Dissent is of course squelched, in Dubai, the internet is on offer but behind a giant firewall. It blocks mostly pornography and political websites. The local media and newspapers have managed to take the puff piece advertorial to new levels of pap. The international political news on offer is biased or bland.
Local political coverage involves the reporting of various emirate officials sending each other telegrams for their birthdays and being cloyingly lovey dovey. Dubai, like many closed societies doesn't do honesty as it interferes with politeness and unchallenged political power.
Politeness is held up as a virtue and thus the mention of anything corrupt or truly interesting is considered impolite and rude. The local television on offer has little sex, but more than makes up for in pointless violence. Syrian television seems to set the benchmark for pointless violence and anger all wrapped up in trite nationalism.
The next layer in the socio-economic cake is the western expat, typically from western Europe or the US with a balding head and bad sunburn during the first 6 months. These figures are mostly older white men living with their expat wives holding down sr. management and consulting roles in various local firms. All the major consulting, advertising, accounting etc. firms send their slowest or most exotic for a turn in the sun.
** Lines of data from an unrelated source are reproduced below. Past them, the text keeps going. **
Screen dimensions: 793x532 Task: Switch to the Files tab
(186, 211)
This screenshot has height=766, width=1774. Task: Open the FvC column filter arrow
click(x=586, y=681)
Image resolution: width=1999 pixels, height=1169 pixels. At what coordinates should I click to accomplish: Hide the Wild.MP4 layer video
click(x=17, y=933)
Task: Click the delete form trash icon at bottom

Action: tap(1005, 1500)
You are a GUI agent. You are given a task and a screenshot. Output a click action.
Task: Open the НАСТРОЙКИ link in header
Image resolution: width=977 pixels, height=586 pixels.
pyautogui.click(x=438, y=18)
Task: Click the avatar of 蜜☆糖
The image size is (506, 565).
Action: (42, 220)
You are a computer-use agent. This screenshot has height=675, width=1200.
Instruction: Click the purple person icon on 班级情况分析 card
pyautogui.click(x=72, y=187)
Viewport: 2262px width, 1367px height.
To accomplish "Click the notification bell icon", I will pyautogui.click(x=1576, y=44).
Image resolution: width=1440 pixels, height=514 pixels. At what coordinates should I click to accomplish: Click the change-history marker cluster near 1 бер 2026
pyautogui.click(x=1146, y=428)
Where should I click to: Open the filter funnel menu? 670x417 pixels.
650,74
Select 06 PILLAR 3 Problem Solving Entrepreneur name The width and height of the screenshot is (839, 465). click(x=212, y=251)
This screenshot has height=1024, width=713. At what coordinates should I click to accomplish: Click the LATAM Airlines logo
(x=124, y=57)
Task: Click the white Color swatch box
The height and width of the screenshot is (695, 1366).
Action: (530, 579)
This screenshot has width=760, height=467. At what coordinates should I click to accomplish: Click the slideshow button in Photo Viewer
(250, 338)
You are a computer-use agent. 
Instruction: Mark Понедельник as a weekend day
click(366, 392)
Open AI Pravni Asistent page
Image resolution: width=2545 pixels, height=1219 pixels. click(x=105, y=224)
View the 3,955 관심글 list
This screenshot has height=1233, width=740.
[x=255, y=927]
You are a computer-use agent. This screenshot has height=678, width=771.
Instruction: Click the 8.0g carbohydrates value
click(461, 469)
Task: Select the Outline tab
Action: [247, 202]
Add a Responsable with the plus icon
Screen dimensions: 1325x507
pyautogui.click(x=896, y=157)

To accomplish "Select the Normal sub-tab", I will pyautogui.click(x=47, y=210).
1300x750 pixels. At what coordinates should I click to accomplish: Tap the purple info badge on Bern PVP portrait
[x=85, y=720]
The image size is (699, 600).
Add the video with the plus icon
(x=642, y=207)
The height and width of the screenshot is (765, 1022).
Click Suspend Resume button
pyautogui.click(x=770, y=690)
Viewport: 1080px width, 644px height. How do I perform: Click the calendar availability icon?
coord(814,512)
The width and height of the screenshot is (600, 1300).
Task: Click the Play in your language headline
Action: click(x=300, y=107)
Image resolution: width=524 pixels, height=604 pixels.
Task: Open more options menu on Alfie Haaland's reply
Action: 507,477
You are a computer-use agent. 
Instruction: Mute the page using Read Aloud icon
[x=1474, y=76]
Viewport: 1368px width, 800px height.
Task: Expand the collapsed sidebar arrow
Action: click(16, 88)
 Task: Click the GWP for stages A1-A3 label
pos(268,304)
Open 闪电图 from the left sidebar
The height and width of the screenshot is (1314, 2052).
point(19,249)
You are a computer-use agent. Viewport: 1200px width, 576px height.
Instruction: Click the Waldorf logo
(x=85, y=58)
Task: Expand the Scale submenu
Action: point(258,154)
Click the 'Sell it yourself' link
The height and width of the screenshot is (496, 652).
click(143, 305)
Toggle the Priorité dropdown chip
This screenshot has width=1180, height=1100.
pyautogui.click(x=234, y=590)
The men make money and the desperately bored housewives make mischief. With a maid or nanny available for a few hundred dollars a month and zero taxation, domestic bliss quickly leads to boredom and the typical expat games of slap and tickle with the local tennis club pro and a stiff gin and tonic.
Expat Children have the opportunity for good schooling and are typically well taken care of until puberty at which point it is best to place them in an academic setting outside of the country where questioning authority is a rite of passage and not a potential pre-cursor to expulsion or prison.
The next layer of the socio-economic cake is slightly slavic or cold war flavoured. Typical Eastern European or former Soviet satellite states provide their citizens who have top notch engineering and technical backgrounds all provided efficiently and with endearingly accented English.
The final layer of citizenry are the tireless worker bees, typically from Kerala in India or parts of Pakistan. These are men who live in camps and help manifest the architects dreams and engineers plans. Dubai has one of the most skewed sex ratios on the planet due to its expat workforce. The worker bees are typically sending home a few hundred dollars to their thankful families on the sub-continent. They live in dormitory settings, sometimes paid months late and do not have access to their passports. Imagine something from a Victorian sweatshop served with curry on the side and an extra helping of 140 degree heat.
These are of course crude generalizations. There are enough fabulously wealthy Indian traders, Uzbeki and Iranian merchants, American hustlers, Polish traders and Irish expats slinging Guinness to break any hard rule on occupation, nationality or sentiment. It is the star-wars bar serving venti mocachiatos to arms dealers and real estate moguls, where can you be or buy anything in an American mall air-conditioned setting.
The rules are enforced relative to your standing on the socio-economic cake and most things tend to work well, but some icky things get swept under the carpet. All the components of the well oiled police state are in place, ministry of information, no dissent etc.
Dubai as a country/company is a bit like Madonna going in for a new vogue every few years and amazingly pulling ever larger rabbits out of its performing hats. From logistics to tourism, to real estate to ironically a financial center. Dubai was positioning itself as a financial center, the Switzerland of the region, but unfortunately lost a few good outsiders brought in.
The recent problems with Dubai will probably highlight many economic and political issues that were overlooked while the malls were full and the cranes were busy. Dubai does have a debtors prison. Pity they can't take the Kuwait option and just pay off everyone's debt.